WHAT IS REQUIRED
Write out the part of the Kafka Connect startup issue below that starts with "In our system" and goes on through "(org.apache.kafka.connect.runtime.distributed.DistributedHerder)", keeping every word and character unchanged.

GIVEN TEXT
[ 
https://issues.apache.org/jira/browse/KAFKA-15161?page=com.atlassian.jira.plugin.system.issuetabpanels:all-tabpanel
 ]

Viktor Somogyi-Vass updated KAFKA-15161:
----------------------------------------
    Description: 
h2. Problem description

In our system test environment in certain cases due to a very specific timing 
issue Connect may fail to start up. the problem lies in the very specific 
timing of a Kafka cluster and connect start/restart. In these cases while the 
broker doesn't have metadata and a consumer in connect starts and asks for 
topic metadata, it returns the following exception and fails:
{noformat}
[2023-07-07 13:56:47,994] ERROR [Worker clientId=connect-1, 
groupId=connect-cluster] Uncaught exception in herder work thread, exiting:  
(org.apache.kafka.connect.runtime.distributed.DistributedHerder)
org.apache.kafka.common.KafkaException: Unexpected error fetching metadata for 
topic connect-offsets
        at 
org.apache.kafka.clients.consumer.internals.TopicMetadataFetcher.getTopicMetadata(TopicMetadataFetcher.java:130)
        at 
org.apache.kafka.clients.consumer.internals.TopicMetadataFetcher.getTopicMetadata(TopicMetadataFetcher.java:66)
        at 
org.apache.kafka.clients.consumer.KafkaConsumer.partitionsFor(KafkaConsumer.java:2001)

COLLECTED DATA

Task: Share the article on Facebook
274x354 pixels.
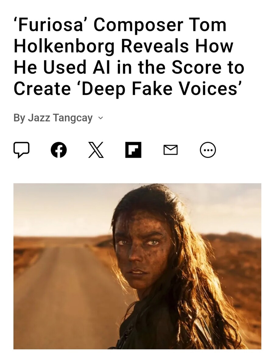Action: click(59, 150)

EXERCISE SOLUTION
In our system test environment in certain cases due to a very specific timing 
issue Connect may fail to start up. the problem lies in the very specific 
timing of a Kafka cluster and connect start/restart. In these cases while the 
broker doesn't have metadata and a consumer in connect starts and asks for 
topic metadata, it returns the following exception and fails:
{noformat}
[2023-07-07 13:56:47,994] ERROR [Worker clientId=connect-1, 
groupId=connect-cluster] Uncaught exception in herder work thread, exiting:  
(org.apache.kafka.connect.runtime.distributed.DistributedHerder)